Page MenuHomePhabricator

Create a utility that lists all databases of a user
Closed, ResolvedPublic

Description

I would like a utility available for Labs users (and admins) that lists all database objects that a (Unix) user may have on tools-db or (one of) the replica servers.

This is useful for admins when deleting a tool to see where data needs to be deleted.

Event Timeline

scfc raised the priority of this task from to Lowest.
scfc updated the task description. (Show Details)
scfc added a project: Toolforge.
scfc moved this task to Ready to be worked on on the Toolforge board.
scfc added subscribers: scfc, yuvipanda, coren, Springle.

First stab:

#!/usr/bin/perl -w

use strict;
use warnings;

use Data::Dumper;
use DBI;

my @servers = ('10.64.37.4', '10.64.37.5', '10.64.37.9', '10.64.4.11');
my %users = ('s12345' => 'password');

foreach my $user (keys (%users)) {
    foreach my $server (@servers) {
        print Dumper $user, $server;
        my $db = DBI->connect ("DBI:mysql:database=mysql;host=$server;mysql_read_default_group=client", $user, $users {$user}) or die "error: $DBI::errstr";
        my $s = $db->prepare ('SHOW GRANTS;') or die ($db->errstr ());
        $s->execute () or die ($db->errstr ());
        my @databases;
        while (my $r = $s->fetchrow_arrayref ()) {
            my $GrantStatement = $r->[0];
            if ($GrantStatement eq 'GRANT SELECT, SHOW VIEW ON `%_p`.* TO \'' . $user . '\'@\'%\'') {
                next;
            } elsif ($GrantStatement =~ /^GRANT SHOW VIEW ON *.* TO '\Q$user\E'\@'%' IDENTIFIED BY PASSWORD '\*[0-9A-F]{40}'$/) {
                next;
            } elsif ($GrantStatement =~ /^GRANT ALL PRIVILEGES ON `([^`]+)`.* TO '\Q$user\E'\@'%' WITH GRANT OPTION$/) {
                push (@databases, $1);
            } else {
                die ("Can't parse $GrantStatement");
            }
        }
        # print Dumper \@databases;
        $s = $db->prepare ('SHOW DATABASES LIKE ?;') or die ($db->errstr ());
        foreach my $pattern (@databases) {
            $s->execute ($pattern) or die ($db->errstr ());
            while (my $r = $s->fetchrow_arrayref ()) {
                print Dumper $r;
            }
        }
        # die;
    }
}

Worked AFAICS.

Let's not use perl please. I'd rather not have any more perl in our ops/puppet repo than we already do (And I think @mark agrees).

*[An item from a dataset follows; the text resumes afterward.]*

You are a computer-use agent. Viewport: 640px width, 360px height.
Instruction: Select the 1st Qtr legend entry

Let's not use perl please. I'd rather not have any more perl in our ops/puppet repo than we already do (And I think @mark agrees).

If I could upvote this comment I would.

Let's not use perl please. I'd rather not have any more perl in our ops/puppet repo than we already do (And I think @mark agrees).

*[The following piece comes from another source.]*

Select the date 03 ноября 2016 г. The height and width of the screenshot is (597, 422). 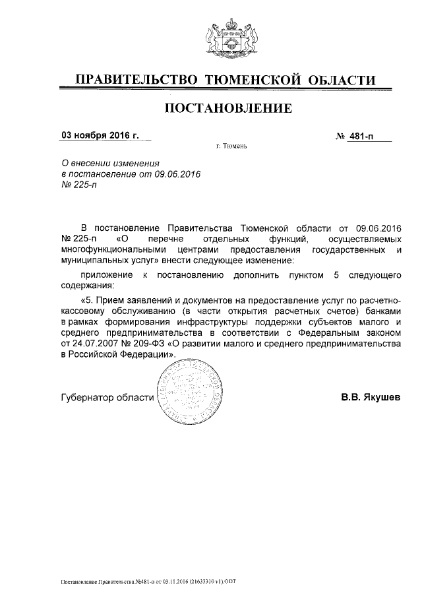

That's not meant to be added to that repository. I just wanted to get T91740 resolved, and as no Pythonists stood up to the challenge in the past fortnight, I had to do that myself :-). It's more of a proof-of-concept, and because I don't know MySQL by heart, I'm interested if besides the SHOW GRANTS approach there are other ways to find out if a user has created databases/tables. I'm totally impartial to the way the SQL commands are fed to the database servers.

:) cool! I'll see if I can port this to python and put it in the package at some point - think this will be useful in the future as well.

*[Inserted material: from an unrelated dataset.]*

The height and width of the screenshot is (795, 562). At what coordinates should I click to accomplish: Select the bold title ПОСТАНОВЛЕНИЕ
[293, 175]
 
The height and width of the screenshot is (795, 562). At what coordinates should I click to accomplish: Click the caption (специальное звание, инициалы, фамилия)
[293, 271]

Eh, the translation isn't that complicated so that I couldn't do that myself :-). But that only makes sense after the proper way to solve the problem has been determined.

IDK how unix users map to db users, but user databases are all prefixed by the db-user name (which is enforced by that third grant statement you're parsing) so I expect your SHOW DATABASES statement will always end up as:

show databases like '${user}\_%';

Optionally use information_schema to avoid logging in as the user:

select schema_name from information_schema.schemata where schema_name regexp '^${user}_');

Users on replicas also have GRANT OPTION which I expect means someone will inevitably have done something custom that will confuse your script and hit the die() block. I havn't checked the situation on tools-db. Ultimately you may not get anything more accurate or reliable than these simple queries.

IDK how unix users map to db users [...]

FWIW, the mapping is straightforward: non-service-group users are mapped to uX and service group users are mapped to sX where X is the numerical user ID.

That said, there remains a handful of databases that date from the much older period when the naming scheme was different because user IDs weren't guaranteed to be unique accross project and those are pXgY where X is the /project's/ group ID and Y is the service group ID. All of those are reasonably mappable to unambiguous regular expressions.

The legacy databases are the ones I was concerned about and caused me to not take any short cuts; the "something custom" bit reinforced that now :-). My initial motivation was to find out if tool X has not stored anything on a database server and can be deleted without remorse; so false positives are much less of a problem than false negatives.

I'll mold the first part (list the database objects) into a Python script and submit that; after that I'll take a look at the dumping part (probably just need to spawn mysqldumps).

Change 234934 had a related patch set uploaded (by Tim Landscheidt):
Add list-user-databases command

https://gerrit.wikimedia.org/r/234934

scfc renamed this task from Create a utility that dumps all databases of a user to Create a utility that lists all databases of a user.Feb 1 2016, 4:11 AM
scfc updated the task description. (Show Details)
scfc set Security to None.

Narrowed the scope down to listing all databases of a user; this is my real-life use case.

Change 234934 merged by Tim Landscheidt:
Add list-user-databases command

https://gerrit.wikimedia.org/r/234934

scfc claimed this task.
scfc removed a project: Patch-For-Review.